In summary, “doctrine” is the teaching of a generalized understanding of the main thrust and design of Scripture. “Reproof” is the refuting or opposing of a false concept of Scripture.

“Correction” and “instruction in righteousness” are character building. All Scripture given by inspiration of God is profitable for doctrine, for reproof, for correction, and for instructing others and self in righteousness. The Bible is a two-edged sword that cuts both ways.

“That the man of God may be perfect, thoroughly furnished unto all good works.” Paul repeatedly emphasized good works and wholesome doctrine in his letters to Timothy—in other words, character building. Examples are “shun profane and vain babblings,” “hold fast the form of sound words,” “foolish and unlearned questions avoid,” “godly edifying which is in faith,” “contrary to sound doctrine,” “holding faith, and a good conscience,” “lifting up holy hands,” “which becometh women professing godliness,” “holding the mystery of the faith in a pure conscience,” “great is the mystery of godliness [Godlikeness],” “exercise thyself rather unto godliness,” “be thou an example of the believers, in word, in conversation [conduct], in charity, in spirit, in faith, in purity,” “proud, knowing nothing, but doting about questions and strifes of words,” “godliness with contentment is great gain,” “follow after righteousness, godliness, faith, love, patience, meekness,” etc.
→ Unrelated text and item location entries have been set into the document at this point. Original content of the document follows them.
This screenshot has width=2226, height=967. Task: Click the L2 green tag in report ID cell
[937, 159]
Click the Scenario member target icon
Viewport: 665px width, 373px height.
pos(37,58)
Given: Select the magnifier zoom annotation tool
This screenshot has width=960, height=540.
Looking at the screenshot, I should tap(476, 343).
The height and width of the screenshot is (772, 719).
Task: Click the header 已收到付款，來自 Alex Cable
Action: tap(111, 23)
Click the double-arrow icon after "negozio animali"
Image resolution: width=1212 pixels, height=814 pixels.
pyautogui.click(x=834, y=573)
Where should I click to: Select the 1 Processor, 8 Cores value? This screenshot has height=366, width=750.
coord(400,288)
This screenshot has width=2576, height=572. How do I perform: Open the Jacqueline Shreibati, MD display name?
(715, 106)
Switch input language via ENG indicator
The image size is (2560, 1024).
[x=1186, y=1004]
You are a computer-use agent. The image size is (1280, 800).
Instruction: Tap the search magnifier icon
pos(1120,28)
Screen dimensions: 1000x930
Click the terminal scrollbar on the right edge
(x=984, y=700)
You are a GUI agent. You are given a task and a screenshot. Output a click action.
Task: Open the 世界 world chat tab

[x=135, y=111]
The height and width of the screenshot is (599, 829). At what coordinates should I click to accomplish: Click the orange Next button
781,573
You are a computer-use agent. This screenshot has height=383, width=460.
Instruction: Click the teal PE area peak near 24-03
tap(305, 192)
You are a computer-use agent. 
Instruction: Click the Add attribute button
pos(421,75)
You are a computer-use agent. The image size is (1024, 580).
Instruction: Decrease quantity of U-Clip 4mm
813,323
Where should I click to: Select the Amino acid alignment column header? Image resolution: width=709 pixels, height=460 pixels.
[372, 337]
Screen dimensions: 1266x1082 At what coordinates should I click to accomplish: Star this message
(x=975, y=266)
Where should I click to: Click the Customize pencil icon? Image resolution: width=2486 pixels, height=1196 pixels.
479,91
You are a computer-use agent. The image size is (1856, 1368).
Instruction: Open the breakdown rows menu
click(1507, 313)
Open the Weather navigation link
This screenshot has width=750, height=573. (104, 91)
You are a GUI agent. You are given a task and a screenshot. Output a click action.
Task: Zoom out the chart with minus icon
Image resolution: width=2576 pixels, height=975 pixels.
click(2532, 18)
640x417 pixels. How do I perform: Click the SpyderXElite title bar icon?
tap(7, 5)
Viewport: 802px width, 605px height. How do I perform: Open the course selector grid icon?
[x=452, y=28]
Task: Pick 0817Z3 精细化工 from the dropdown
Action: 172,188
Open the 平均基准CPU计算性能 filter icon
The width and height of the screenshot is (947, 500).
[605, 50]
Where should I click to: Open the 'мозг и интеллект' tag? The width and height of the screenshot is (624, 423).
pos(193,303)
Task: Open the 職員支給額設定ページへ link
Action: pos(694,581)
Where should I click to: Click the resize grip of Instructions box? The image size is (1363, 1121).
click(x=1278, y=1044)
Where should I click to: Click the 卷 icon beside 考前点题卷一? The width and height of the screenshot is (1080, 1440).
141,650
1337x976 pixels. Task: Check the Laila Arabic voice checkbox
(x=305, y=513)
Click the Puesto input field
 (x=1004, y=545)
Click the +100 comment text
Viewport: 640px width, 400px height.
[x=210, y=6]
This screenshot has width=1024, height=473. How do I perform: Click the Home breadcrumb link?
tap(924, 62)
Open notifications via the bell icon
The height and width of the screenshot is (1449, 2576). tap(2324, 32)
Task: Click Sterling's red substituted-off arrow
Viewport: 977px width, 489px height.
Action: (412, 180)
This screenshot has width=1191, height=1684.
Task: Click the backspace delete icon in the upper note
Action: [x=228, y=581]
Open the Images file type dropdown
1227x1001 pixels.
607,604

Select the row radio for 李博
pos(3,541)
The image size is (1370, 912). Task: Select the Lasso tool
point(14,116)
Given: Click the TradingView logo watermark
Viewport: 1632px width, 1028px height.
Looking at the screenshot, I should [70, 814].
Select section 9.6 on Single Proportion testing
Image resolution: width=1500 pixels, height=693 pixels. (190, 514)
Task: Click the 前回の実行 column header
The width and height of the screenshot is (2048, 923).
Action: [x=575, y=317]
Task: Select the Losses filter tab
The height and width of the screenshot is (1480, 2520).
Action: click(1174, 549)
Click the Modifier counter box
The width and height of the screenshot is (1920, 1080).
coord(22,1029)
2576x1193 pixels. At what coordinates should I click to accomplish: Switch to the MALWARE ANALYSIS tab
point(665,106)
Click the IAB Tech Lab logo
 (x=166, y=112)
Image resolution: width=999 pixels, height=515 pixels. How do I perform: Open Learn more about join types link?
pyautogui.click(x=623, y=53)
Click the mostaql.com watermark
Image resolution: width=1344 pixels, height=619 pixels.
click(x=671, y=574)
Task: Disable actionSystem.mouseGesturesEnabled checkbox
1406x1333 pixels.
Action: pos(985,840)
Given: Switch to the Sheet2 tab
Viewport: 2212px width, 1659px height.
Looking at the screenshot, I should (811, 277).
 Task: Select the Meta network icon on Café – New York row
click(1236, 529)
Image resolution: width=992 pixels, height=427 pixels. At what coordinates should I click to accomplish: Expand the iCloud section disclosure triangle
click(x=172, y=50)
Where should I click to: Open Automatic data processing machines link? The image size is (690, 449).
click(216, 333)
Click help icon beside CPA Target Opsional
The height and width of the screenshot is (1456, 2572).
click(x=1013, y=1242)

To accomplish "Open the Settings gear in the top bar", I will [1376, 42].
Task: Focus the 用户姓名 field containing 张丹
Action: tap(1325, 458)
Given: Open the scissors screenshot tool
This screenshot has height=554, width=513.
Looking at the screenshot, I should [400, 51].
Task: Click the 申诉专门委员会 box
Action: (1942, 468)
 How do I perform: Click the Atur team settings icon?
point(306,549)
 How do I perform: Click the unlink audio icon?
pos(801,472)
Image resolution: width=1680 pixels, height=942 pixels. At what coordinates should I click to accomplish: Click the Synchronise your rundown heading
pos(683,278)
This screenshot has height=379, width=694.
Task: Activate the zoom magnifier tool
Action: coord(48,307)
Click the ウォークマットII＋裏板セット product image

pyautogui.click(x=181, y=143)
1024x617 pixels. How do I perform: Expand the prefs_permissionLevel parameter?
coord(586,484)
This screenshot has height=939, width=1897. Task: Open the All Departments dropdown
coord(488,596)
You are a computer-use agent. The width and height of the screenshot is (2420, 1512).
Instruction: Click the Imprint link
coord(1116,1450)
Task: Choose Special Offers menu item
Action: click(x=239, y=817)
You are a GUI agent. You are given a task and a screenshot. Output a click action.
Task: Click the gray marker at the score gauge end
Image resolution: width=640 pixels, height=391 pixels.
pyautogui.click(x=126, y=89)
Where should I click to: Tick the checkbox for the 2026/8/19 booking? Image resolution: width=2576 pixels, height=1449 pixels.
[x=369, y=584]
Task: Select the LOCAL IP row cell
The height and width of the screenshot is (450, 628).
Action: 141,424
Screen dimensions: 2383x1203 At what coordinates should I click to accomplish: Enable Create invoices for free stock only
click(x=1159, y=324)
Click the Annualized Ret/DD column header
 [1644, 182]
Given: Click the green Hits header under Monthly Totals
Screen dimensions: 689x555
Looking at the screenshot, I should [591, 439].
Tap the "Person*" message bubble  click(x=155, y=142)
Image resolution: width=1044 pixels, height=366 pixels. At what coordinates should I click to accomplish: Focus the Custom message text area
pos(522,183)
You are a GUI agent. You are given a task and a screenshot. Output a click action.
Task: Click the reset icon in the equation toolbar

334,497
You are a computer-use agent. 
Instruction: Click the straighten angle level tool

Thus the main thrust of both epistles to Timothy is lessons in character development rather than doctrines such as the presence, which are covered in other epistles.

Q: Does the term “man of God” refer to the individual Christian?

A: Just as Paul instructed Timothy to do these things in connection with his teaching, so those who might desire the office of an elder must themselves first be instructed in righteousness before they can instruct others. A “man of God,” therefore, is anyone who wants to be a teacher of God’s Word—and thus must first be instructed himself.

Comment: According to Young’s Analytical Concordance, the thought is, “That the man of God may be fitted … unto all good works.”

Reply: Yes, “fitted for office.” “Mature in character” or “complete” is the thought. Perfection of character will not be attained in the present life, although we are to strive to that end. Even the most faithful saint needs Christ’s robe of righteousness right up to his death. And even Jesus had to be fitted for office; he was tried as a High Priest so that he would be sympathetic to the people with whom he would deal. The experience of being down here thoroughly qualified him to be most considerate of the human race and its frailties.

Comment: A marginal reference is 2 Timothy 2:21, “If a man therefore purge himself from these, he shall be a vessel unto honour, sanctified, and meet for the master’s use, and prepared unto every good work.” As a balancing statement, 1 John 1:8 states, “If we say that we have no sin, we deceive ourselves, and the truth is not in us.”